Um estudo,13 publicado em 2020, relatou a avaliação de 11 casos acompanhados de GCCG com tratamento com injecções intralesional de corticoesteróides e desses mais de 50% apresentaram boa resposta ao tratamento. De acordo a literatura e com caso descrito nesse trabalho, existe uma eficácia significativa desta modalidade de tratamentos conversador.13,15 Alguns pontos negativos deste tipo de intervenção são o tempo prolongado do tratamento e as repetidas injeções para as aplicações das medicações, além da necessidade de colaboração dos responsáveis pelo paciente. No entanto, no presente relato nenhum desses quesitos foi empecilho à condução desta terapia no caso deste paciente.
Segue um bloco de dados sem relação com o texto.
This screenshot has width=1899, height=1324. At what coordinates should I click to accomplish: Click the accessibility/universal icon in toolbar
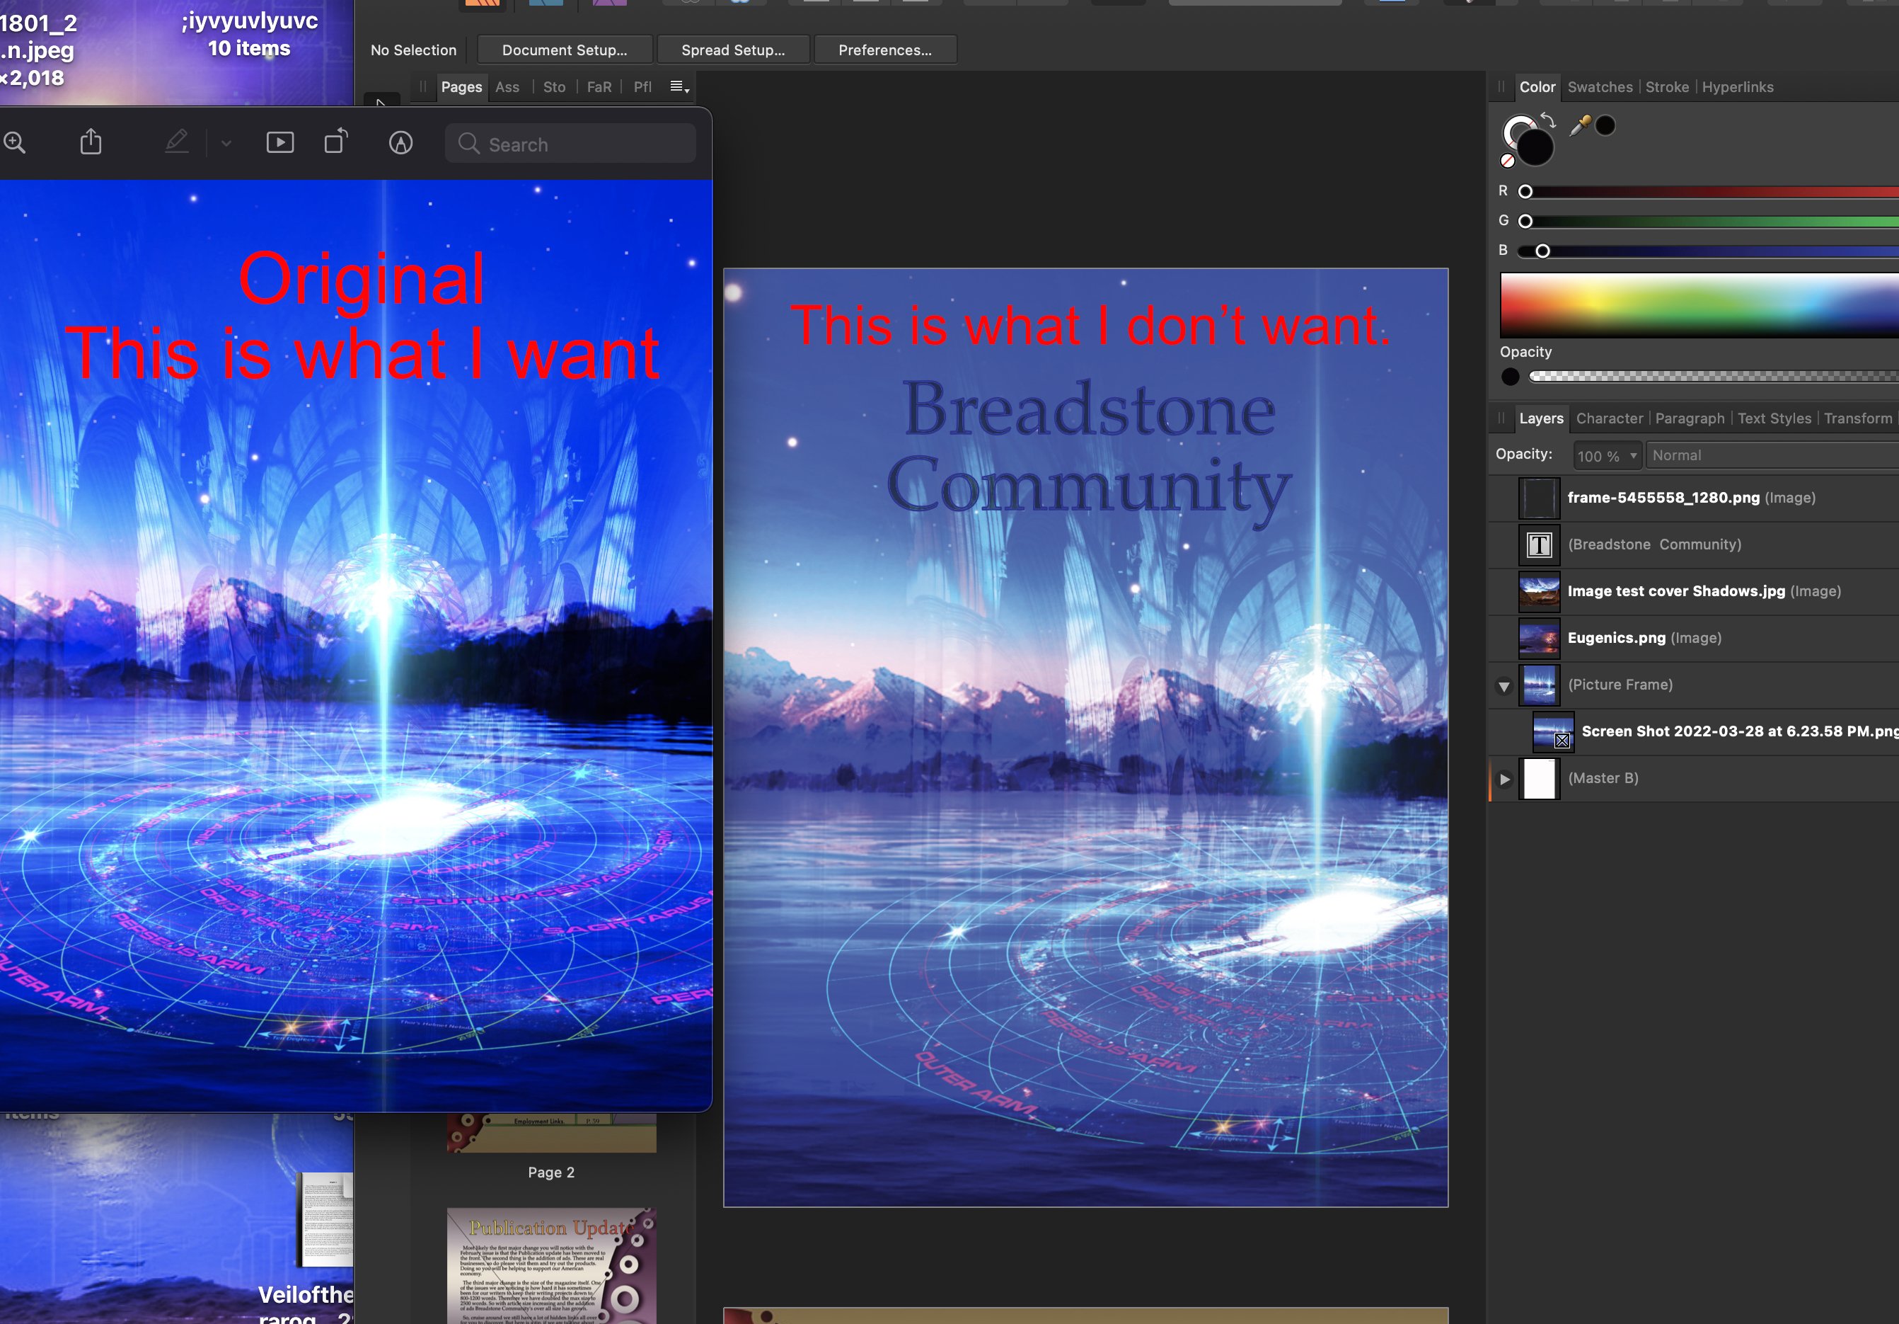point(401,143)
Por fim, o tratamento conservador do granuloma central de células gigantes é uma medida eficaz que tem o potencial de obtenção de resultados satisfatórios para os pacientes. O tratamento do caso aqui reportado teve prognóstico satisfatório e poupou o paciente de abordagens agressivas e mutiladoras.
Além disso, é de grande importância ressaltar que o diagnóstico precoce e a colaboração do paciente são factores fundamentais quando esta modalidade de tratamento é empregada.